The previous weekend there had been an unexpected gap in my social calendar, which had meant I got to spend the entirety of the weekend lounging around my apartment, catching up on my TiVo and meaning to clean. It had been nice to spend some time not contending with my failed relationships and the problem of Henry. It had been even nicer not making an ass of myself all around Boston. It was like a deep breath of a weekend.
And now that it was November, the holiday season was in full swing. I had one party or another to attend every single weekend for the remainder of the year, up to and including a huge New Year’s eve bash a friend of ours was throwing out on the Cape.
On the one hand, it was exciting to have a vital and energetic social schedule. On the other hand, I was going to have to deal with the post-traumatic stress of my breakup with Nate at almost every single one of those parties, and by post-traumatic stress I meant not just my emotions but Helen.
I was exhausted just thinking about it. I certainly didn’t need to discuss it with the person who caused it all.

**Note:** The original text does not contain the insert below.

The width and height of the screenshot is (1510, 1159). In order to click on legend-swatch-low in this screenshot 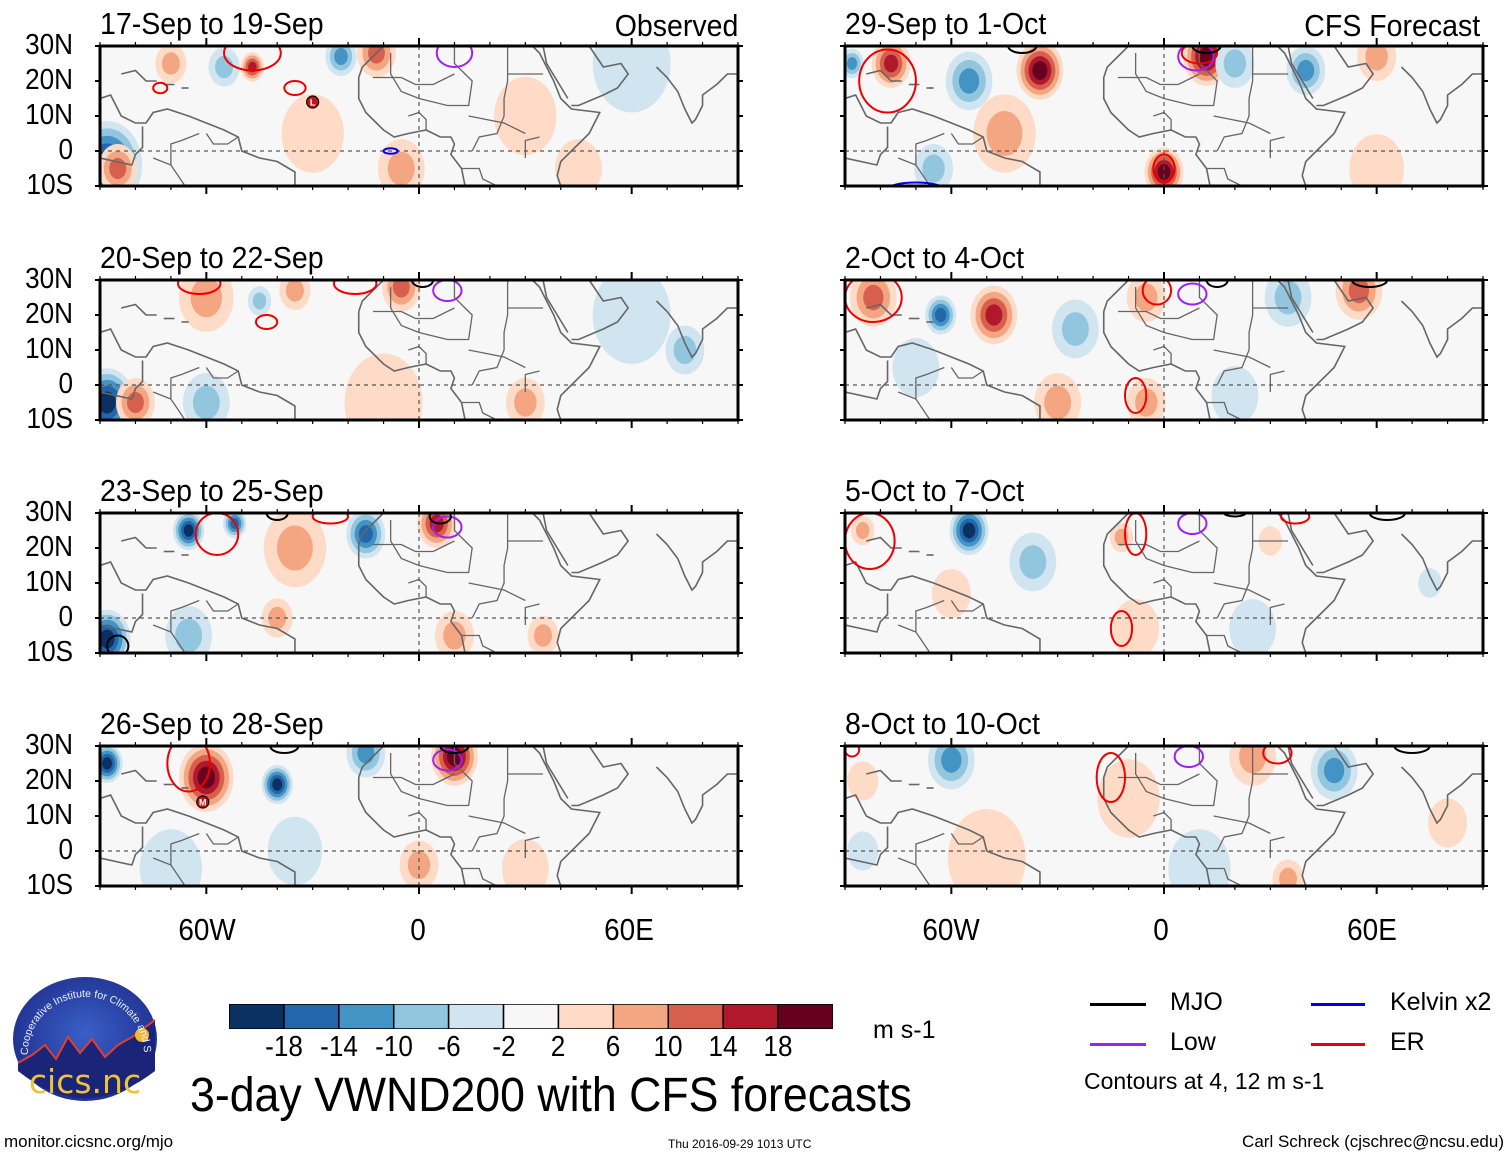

Across the room, Helen let out one of her donkey laughs and then looked up. Our eyes met. Hers narrowed, and I felt a flush of panic.
Realizing that sitting still made me a big royal blue target, I jumped to my feet and headed out of the banquet room. I was looking around at the grandeur, should anyone ask—which meant, obviously, that I was hiding. I had exhausted the lobby after a few turns around the perimeter, had eyed every piece of Boston and/or Red Sox paraphernalia in the gift shop, and was resigning myself to reentering the party when the elevator directly in front of me opened.
Inside, Henry pushed a skinny brunette away from his body and looked up. Our eyes met.
The fact that he was evil made him hotter than the sum of his actual body parts, I thought in that brief, searing moment, like Sark on Alias. And maybe he wouldn’t even be quite so evil if he weren’t quite so delectable.
I would have to think about that. Later.
“Hello, Gus,” Henry said. It was the way he said my name that I objected to, I thought. As if it meant something else entirely in his language.
He stepped from the elevator, tugging the leggy brunette in his wake. She looked lazy and postcoital, not that you could tell that anything had gone on from the state of her sleek blowout, which remained perfect. Henry looked the way he always did: gorgeous. And, when looking at me, also secretly amused.